▸ **Problem to solve**: Update the passage on handler interface stability by rewriting the stretch from "The interface that" through "incorporate these improvements\." with "improvements" changed to "enhancements".
── Given passage
The interface that your handlers implement inside your package is expected to be stable\. We may introduce improvements, such as security fixes or other changes to the package, but these will be done with versioned dependency or CloudFormation CLI updates\. You are not required to upgrade your packages in order to publish them, only to incorporate these improvements\.
────
── Excerpted records
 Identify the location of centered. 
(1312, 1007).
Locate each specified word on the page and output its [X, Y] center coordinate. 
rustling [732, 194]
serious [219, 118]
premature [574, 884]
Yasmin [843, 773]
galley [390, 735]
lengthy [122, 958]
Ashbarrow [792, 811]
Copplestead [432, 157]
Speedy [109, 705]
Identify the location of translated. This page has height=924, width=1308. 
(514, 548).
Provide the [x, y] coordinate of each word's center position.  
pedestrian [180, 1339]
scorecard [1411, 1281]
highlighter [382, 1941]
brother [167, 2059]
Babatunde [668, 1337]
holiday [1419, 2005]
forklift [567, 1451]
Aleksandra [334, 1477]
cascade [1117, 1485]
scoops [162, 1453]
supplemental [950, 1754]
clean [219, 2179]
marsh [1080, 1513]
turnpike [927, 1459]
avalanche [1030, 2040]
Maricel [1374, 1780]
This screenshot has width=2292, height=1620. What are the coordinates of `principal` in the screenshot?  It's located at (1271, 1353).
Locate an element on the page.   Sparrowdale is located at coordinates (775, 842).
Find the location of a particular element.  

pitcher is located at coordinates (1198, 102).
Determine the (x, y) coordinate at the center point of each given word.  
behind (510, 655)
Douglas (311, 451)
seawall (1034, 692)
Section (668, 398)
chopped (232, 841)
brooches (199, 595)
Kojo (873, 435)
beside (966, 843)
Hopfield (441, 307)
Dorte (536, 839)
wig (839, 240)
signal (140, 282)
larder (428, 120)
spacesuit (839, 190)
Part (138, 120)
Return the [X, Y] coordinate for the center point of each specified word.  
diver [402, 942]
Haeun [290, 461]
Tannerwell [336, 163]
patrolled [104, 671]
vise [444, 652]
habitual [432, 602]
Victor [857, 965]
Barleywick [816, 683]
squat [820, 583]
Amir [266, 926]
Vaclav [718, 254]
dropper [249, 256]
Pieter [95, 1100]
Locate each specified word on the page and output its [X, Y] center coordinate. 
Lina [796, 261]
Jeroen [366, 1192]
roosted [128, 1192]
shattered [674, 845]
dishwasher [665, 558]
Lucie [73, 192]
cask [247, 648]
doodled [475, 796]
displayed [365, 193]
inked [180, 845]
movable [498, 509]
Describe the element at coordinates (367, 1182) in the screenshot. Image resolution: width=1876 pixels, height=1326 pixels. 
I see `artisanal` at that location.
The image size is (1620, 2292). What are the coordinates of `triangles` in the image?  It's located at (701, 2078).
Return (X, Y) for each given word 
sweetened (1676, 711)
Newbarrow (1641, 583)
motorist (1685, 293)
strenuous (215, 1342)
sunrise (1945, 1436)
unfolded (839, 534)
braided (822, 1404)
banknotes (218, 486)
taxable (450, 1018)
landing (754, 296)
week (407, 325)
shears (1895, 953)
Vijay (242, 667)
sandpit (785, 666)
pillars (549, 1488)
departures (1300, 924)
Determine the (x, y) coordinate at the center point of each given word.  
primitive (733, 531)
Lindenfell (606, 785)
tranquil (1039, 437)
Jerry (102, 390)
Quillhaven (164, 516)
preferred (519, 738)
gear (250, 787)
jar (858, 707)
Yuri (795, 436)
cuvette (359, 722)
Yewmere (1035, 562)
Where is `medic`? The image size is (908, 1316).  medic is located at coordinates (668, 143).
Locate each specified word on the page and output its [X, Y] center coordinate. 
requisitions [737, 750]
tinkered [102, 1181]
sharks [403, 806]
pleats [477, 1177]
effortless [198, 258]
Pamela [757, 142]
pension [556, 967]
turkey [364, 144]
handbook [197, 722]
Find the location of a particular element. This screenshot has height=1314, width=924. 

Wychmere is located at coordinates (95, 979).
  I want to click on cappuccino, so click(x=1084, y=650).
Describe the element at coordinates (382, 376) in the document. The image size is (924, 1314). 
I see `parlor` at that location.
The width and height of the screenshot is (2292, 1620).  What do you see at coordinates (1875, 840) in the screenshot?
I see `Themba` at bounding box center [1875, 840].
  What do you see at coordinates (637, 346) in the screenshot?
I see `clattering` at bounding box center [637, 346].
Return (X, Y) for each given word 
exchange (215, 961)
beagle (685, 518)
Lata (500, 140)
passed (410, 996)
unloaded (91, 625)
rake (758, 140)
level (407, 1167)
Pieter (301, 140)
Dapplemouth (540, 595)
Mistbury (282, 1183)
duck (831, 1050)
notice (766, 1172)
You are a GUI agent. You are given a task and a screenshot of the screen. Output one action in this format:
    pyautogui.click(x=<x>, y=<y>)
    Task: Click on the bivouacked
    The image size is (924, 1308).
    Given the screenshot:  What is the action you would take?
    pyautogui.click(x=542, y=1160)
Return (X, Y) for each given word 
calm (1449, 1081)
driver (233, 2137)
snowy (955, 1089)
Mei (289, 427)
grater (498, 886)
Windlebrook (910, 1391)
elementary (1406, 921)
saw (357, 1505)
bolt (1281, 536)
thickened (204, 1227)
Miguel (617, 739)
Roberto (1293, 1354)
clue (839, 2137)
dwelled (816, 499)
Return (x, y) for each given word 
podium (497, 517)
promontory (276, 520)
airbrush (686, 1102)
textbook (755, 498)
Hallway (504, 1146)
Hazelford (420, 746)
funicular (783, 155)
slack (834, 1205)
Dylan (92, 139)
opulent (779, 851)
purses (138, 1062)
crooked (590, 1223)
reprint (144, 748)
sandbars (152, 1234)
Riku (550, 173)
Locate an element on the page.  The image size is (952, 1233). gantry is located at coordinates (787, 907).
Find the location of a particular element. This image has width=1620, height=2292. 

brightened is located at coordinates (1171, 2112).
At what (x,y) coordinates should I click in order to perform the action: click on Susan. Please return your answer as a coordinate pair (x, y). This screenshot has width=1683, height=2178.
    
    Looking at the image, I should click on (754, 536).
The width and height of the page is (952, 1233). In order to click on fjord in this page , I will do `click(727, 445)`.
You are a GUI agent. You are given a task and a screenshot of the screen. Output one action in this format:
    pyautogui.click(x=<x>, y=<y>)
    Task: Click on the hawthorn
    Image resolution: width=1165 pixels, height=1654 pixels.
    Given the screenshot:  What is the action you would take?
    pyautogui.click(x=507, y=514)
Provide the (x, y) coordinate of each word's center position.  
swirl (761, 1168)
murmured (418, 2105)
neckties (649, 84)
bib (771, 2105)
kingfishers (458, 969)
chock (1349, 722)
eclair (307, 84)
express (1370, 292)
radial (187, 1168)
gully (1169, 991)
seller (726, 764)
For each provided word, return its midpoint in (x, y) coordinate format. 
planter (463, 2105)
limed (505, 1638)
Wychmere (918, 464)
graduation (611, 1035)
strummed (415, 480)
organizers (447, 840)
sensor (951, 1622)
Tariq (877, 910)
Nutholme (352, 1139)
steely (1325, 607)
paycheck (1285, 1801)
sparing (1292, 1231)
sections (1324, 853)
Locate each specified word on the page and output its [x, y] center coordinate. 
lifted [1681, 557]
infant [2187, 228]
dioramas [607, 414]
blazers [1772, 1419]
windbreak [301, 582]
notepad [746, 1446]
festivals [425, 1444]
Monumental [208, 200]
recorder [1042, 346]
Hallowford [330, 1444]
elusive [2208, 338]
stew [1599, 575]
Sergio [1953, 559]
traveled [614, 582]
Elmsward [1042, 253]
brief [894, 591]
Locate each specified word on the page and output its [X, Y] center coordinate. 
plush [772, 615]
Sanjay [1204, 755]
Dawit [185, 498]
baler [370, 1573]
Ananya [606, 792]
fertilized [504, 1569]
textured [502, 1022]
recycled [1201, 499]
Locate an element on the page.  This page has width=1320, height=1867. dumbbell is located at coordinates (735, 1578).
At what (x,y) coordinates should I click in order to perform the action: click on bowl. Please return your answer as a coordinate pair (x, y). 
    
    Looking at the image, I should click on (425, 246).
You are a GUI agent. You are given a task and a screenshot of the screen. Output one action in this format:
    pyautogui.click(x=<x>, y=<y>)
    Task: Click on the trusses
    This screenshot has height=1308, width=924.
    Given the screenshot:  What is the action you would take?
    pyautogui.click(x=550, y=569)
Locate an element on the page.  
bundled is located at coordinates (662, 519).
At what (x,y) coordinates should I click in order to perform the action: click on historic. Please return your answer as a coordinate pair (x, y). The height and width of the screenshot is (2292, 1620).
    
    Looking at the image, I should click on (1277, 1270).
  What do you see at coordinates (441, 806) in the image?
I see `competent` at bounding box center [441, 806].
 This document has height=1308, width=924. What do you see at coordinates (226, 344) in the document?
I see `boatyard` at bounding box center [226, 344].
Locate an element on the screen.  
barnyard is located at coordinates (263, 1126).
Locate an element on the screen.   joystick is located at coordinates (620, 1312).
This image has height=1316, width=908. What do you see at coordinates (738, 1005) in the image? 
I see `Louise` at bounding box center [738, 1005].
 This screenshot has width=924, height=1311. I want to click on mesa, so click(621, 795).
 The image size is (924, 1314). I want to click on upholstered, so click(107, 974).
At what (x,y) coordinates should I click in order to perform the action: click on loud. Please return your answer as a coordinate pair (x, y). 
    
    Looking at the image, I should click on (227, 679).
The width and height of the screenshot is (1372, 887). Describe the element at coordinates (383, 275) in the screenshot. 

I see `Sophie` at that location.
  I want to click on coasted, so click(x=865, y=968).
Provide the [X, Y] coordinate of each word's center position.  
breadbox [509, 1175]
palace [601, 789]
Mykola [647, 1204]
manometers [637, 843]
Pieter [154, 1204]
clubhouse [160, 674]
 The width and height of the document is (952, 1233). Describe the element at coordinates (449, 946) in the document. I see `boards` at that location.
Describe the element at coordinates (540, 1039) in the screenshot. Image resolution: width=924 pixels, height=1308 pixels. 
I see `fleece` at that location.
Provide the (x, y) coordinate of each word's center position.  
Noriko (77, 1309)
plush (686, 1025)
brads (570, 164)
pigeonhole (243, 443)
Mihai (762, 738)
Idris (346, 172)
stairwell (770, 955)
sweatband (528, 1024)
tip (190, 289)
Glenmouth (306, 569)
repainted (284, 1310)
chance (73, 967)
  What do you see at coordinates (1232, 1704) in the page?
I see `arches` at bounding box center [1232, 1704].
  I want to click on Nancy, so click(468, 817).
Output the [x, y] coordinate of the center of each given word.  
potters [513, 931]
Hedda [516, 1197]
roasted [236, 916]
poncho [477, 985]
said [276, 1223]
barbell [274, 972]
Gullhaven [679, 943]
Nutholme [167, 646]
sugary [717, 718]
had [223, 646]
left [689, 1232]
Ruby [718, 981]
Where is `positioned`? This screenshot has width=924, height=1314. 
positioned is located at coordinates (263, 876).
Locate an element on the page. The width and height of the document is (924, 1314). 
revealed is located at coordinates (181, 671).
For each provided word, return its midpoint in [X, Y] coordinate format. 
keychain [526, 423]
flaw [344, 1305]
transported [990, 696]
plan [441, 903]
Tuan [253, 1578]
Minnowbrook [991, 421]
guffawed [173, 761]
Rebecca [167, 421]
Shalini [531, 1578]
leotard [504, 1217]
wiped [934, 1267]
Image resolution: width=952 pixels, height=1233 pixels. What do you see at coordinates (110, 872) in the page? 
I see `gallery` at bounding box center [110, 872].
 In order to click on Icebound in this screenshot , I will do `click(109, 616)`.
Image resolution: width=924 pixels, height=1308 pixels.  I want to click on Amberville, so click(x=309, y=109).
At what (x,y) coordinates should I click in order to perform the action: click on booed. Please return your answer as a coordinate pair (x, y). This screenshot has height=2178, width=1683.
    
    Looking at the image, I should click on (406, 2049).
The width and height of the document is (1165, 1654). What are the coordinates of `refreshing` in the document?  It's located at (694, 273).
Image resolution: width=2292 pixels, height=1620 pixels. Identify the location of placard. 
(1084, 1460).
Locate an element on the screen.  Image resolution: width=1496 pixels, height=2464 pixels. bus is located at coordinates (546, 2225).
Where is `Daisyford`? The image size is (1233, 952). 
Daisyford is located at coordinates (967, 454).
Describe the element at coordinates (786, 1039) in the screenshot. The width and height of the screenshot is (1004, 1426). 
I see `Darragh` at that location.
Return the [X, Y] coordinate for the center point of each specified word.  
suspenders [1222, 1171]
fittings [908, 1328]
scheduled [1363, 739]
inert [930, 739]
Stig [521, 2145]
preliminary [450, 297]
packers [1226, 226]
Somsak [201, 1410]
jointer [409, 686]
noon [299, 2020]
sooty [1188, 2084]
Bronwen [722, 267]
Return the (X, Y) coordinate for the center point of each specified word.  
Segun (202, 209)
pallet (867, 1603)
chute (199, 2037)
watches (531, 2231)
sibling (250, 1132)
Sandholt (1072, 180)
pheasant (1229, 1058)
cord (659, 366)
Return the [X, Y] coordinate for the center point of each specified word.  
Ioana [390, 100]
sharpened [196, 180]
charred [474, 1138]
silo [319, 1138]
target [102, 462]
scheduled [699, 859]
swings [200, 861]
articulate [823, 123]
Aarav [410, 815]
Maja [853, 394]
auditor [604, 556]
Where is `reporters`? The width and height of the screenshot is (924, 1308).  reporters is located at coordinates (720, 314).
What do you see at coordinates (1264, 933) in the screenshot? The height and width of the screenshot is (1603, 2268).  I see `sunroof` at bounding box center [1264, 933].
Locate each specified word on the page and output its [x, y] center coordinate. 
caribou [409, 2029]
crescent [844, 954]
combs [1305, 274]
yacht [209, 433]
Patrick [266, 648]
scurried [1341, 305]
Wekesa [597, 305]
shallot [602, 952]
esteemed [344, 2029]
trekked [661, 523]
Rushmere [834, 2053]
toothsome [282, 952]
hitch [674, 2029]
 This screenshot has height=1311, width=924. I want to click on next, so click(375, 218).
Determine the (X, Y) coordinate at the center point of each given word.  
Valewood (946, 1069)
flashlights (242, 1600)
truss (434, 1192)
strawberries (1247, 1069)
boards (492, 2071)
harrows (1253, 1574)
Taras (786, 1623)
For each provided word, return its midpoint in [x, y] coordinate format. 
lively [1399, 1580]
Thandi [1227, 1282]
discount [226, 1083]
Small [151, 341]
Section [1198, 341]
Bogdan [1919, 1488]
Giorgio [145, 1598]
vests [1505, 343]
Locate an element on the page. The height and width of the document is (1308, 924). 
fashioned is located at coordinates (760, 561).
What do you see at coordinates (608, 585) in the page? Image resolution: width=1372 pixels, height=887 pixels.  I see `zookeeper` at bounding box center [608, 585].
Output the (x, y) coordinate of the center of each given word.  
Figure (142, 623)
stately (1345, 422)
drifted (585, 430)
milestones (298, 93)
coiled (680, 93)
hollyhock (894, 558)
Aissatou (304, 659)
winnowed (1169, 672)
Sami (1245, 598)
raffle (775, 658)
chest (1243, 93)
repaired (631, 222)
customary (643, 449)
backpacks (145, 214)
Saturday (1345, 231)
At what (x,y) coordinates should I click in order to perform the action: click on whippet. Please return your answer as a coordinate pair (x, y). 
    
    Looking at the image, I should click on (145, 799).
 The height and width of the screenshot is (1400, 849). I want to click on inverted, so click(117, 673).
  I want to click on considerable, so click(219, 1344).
────
▸ **Result of this task**:
The interface that your handlers implement inside your package is expected to be stable\. We may introduce enhancements, such as security fixes or other changes to the package, but these will be done with versioned dependency or CloudFormation CLI updates\. You are not required to upgrade your packages in order to publish them, only to incorporate these enhancements\.